Saved data entries
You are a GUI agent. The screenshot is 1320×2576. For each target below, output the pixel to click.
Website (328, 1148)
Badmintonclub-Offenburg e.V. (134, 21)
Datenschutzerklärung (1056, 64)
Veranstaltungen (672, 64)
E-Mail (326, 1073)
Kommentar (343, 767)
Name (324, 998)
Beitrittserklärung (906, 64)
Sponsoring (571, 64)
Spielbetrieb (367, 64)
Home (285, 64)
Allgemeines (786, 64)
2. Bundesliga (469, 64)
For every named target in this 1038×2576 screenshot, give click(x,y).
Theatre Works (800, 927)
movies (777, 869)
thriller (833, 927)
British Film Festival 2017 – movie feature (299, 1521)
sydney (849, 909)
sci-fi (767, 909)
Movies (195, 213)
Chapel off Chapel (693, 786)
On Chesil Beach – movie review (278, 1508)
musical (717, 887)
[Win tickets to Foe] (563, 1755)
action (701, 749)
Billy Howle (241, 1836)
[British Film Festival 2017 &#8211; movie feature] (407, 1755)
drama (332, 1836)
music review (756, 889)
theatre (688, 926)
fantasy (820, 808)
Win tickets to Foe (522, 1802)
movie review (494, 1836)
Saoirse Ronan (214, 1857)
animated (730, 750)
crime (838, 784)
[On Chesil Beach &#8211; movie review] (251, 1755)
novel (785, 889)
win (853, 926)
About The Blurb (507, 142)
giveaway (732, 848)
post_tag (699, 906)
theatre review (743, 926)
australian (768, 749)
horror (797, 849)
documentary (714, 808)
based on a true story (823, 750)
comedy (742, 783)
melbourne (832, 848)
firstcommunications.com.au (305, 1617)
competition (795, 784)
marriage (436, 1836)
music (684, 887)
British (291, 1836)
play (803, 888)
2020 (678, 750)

■ **EXERCISE OBJECTIVE**:
All of the data is to be transcribed exactly as written.

■ **EXERCISE SOLUTION**:
You are a GUI agent. The screenshot is 1320×2576. For each target below, output the pixel to click.
Website (328, 1148)
Badmintonclub-Offenburg e.V. (134, 21)
Datenschutzerklärung (1056, 64)
Veranstaltungen (672, 64)
E-Mail (326, 1073)
Kommentar (343, 767)
Name (324, 998)
Beitrittserklärung (906, 64)
Sponsoring (571, 64)
Spielbetrieb (367, 64)
Home (285, 64)
Allgemeines (786, 64)
2. Bundesliga (469, 64)
For every named target in this 1038×2576 screenshot, give click(x,y).
Theatre Works (800, 927)
movies (777, 869)
thriller (833, 927)
British Film Festival 2017 – movie feature (299, 1521)
sydney (849, 909)
sci-fi (767, 909)
Movies (195, 213)
Chapel off Chapel (693, 786)
On Chesil Beach – movie review (278, 1508)
musical (717, 887)
[Win tickets to Foe] (563, 1755)
action (701, 749)
Billy Howle (241, 1836)
[British Film Festival 2017 &#8211; movie feature] (407, 1755)
drama (332, 1836)
music review (756, 889)
theatre (688, 926)
fantasy (820, 808)
Win tickets to Foe (522, 1802)
movie review (494, 1836)
Saoirse Ronan (214, 1857)
animated (730, 750)
crime (838, 784)
[On Chesil Beach &#8211; movie review] (251, 1755)
novel (785, 889)
win (853, 926)
About The Blurb (507, 142)
giveaway (732, 848)
post_tag (699, 906)
theatre review (743, 926)
australian (768, 749)
horror (797, 849)
documentary (714, 808)
based on a true story (823, 750)
comedy (742, 783)
melbourne (832, 848)
firstcommunications.com.au (305, 1617)
competition (795, 784)
marriage (436, 1836)
music (684, 887)
British (291, 1836)
play (803, 888)
2020 (678, 750)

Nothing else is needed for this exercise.